According to the City of Cape Town, the sewage water is both as a result of “night soil and grey water” from washing being deposited through a network of illegal sewer connections in the informal settlement of IY.

This very sewage runs towards the low lying flat areas before making it’s way into the river.

Drains are overflowing, with the sewage water heading towards the circle.

Chairman of the Hout Bay Rivers Catchment Forum, Janssen Davies, welcomed the City’s acknowledgement that there was “major pollution” flowing into the river’s out in Hout Bay.

“The E.coli count in the Hout Bay River between Victoria Road Bridge and the estuary is very high and significantly exceeds the threshold for acceptable risk,” Mr Davies said.

He also highlighted that a comprehensive study was conducted to identify the sources of pollution entering the river and determine proper measures to avoid further pollution in future, which was approved by the City in October 2020.

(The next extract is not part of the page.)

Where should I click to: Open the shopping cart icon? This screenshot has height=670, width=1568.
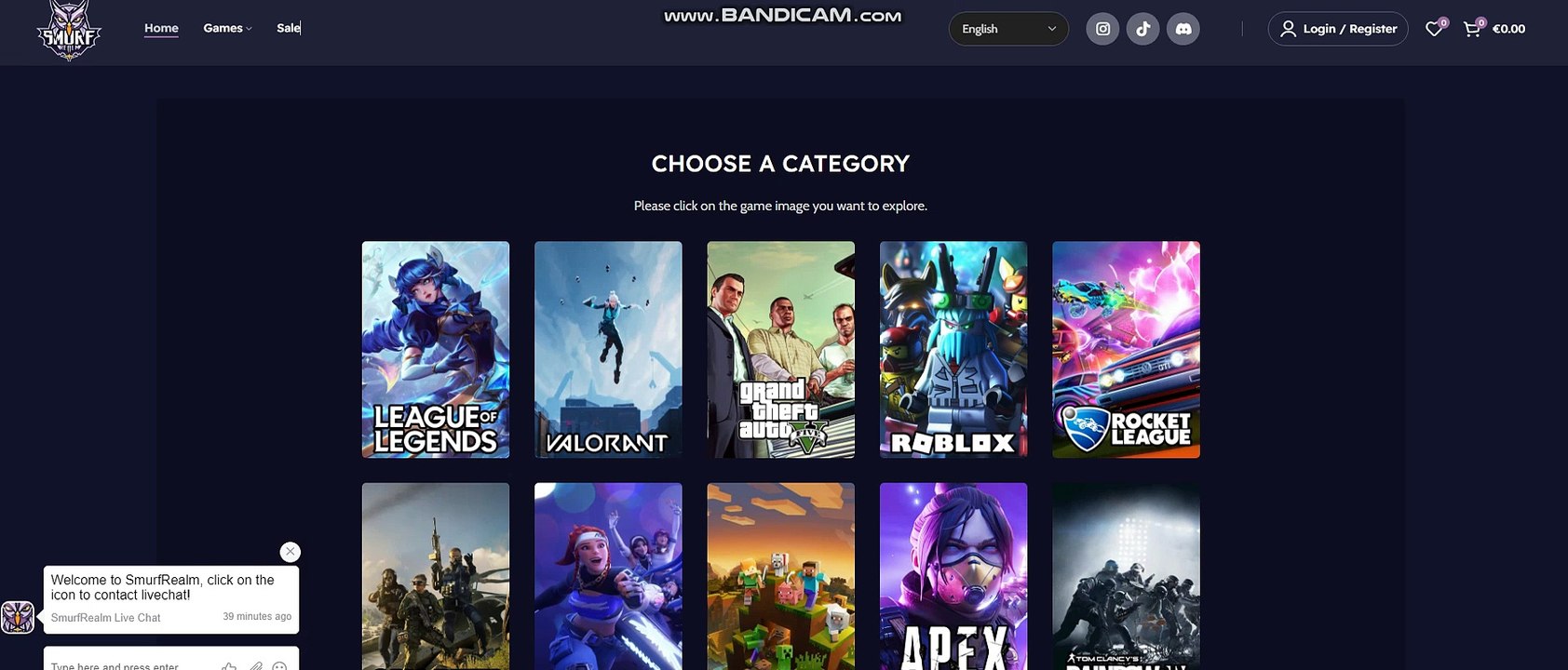1472,29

“The Hout Bay Rivers Catchment Forum supports the efforts of the City to take every step possible to remedy this serious threat to public health created by the ongoing pollution,” Mr Davies said.

“We hope that situation will improve as soon as possible.”

Meanwhile, the City’s Water and Sanitation Department started tackling the flooding at the circle, while also clearing the sewerage system.

The City hired new contractors to clean out the stormwater drains.

Ward councillor Roberto Quintas, who has been working closely with the department, said the contribution of building rubble, plastics, sanitary products and even animal carcases had placed further strain on the sewerage system.

He confirmed that although there were retention ponds catching the stormwater and the City workers addressing the spillage, a “behavioural change” was needed.

“It’s got a lot to do with behaviour as well. If you illegally dumping something in the sewage system, from so many different illegal connections, it has to clog the system and spill out somewhere,” Mr Quintas said.

Desiree Manuel from Hout Bay feared the worse, saying that ongoing spillage could result in a serious health hazard for Hout Bay, and not only the rivers.

“If the sewage is already spilling out onto the circle, where else can this pop up? And surely, that cannot be healthy for anybody living in that conditions,” she said.

“You often see lots of kids, especially the children from IY, walking around this and it just cannot be healthy at all, especially during this time when we are fighting a deadly virus.”

The City will be rolling out a campaign to cut illegal connections to the sewerage system and issuing hefty fines to those tampering illegally with City infrastructure.

Mr Quintas said the City would also be looking to build more ponds to contain and clear the sewage at source. Other ideas also include a sewage drop-off site, where residents will be able to dump their waste directly into the sewer system and not into the storm water drainage network, which leads to the river and beaches.

Mr Quintas confirmed that a study into a sewerage drop-off site was already under way.

“Furthermore, the City is partnering with local businesses to install and manage litter socks for solid waste catchment at the storm drains which run into the river,” Mr Quintas said.